**Passage to read:**
Human will is quite complex so we can reasonably expect to be spending quite a lot of time in undermodelling. But that is a very different thing from being unmodellable.
It’s not about what the human would do in a given situation. It’s about values – not everything we do reflects our values. Eating meat when you’d rather be vegetarian, smoking when you’d rather not, etc. How do you distinguish biases from fundamental intuitions? How do you infer values from mere observations of behavior? There are a bunch of problems described in this sequence. Not to mention stuff I discuss here about how values may remain under-defined even if we specify a suitable reflection procedure and have people undergo that procedure.
Ineffective values do not need to be considered for a utility function as they do not effect what gets strived for. If you say “I will choose B” and still choose A you are still choosing A. You are not required to be aware of your utility function.
That is a lot of material to go throught en masse, so I will need some sharper pointers of relevance to actually engage.
Uff, a future where humans get more of what they’re striving for but without adjusting for biases and ineffectual values? Why would you care about saving our species, then?
It sounds like people are using “utility function” in different ways in this thread.
I do think that there is a lot of confusion and definitional ground work would probably bear fruit.

**Data section:**
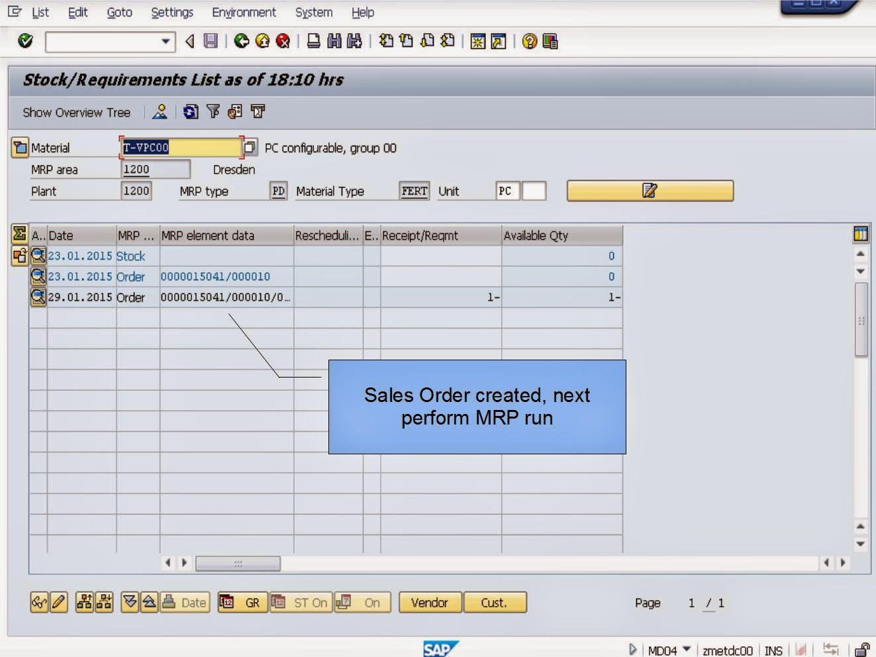Click the Enter checkmark icon
Image resolution: width=876 pixels, height=657 pixels.
click(x=25, y=41)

**Directions:**
A. Write out the stretch from "Uff, a future" through "our species, then?" of the forum thread on modeling human values, word for word.
B. Pick up the forum thread on modeling human values and utility functions right after its last sentence and carry it on.

**Answers by item number:**
A.
Uff, a future where humans get more of what they’re striving for but without adjusting for biases and ineffectual values? Why would you care about saving our species, then?

B.
If one is trying to “save” some fictious homo economicus that significantly differs from human, that is not really humans.
A world view where humans-as-is is too broken to bother salvaging is rather bleak. I see that the transition away from biases can be modelled has having a utility function with biases and then describing a utility function “without biases” the “how the behaviour should be” and arguing what kind of tweaks we need to make into the gears so that we get from the first white box to the target white box. Part of this is getting the “broken state of humans” to be modelled accurately. If we can get a computer to follow that we would hit aligned exactly-medium-AI. Then we can ramp up the virtuosity of the behaviour (by providing a more laudable utility function).
There seems to be an approach where we just describe the “ideal behaviour utility function” and try to get the computers to do that. Without any of the humans having the capability to know or to follow such a utility function. First make it laudable and then make it reminiscent of humans (hopefully making it human approvable).
The exactly-medium-AI function is not problematically ambigious. “Ideal reasoning behaviour” is under significant and hard-to-reconcile difference of opinion. “Human utility function” refers to exactly-medium-AI but only run on carbon.
I would benefit and appriciate if anyone bothers to fish out conflicting or inconsistent use of the concept.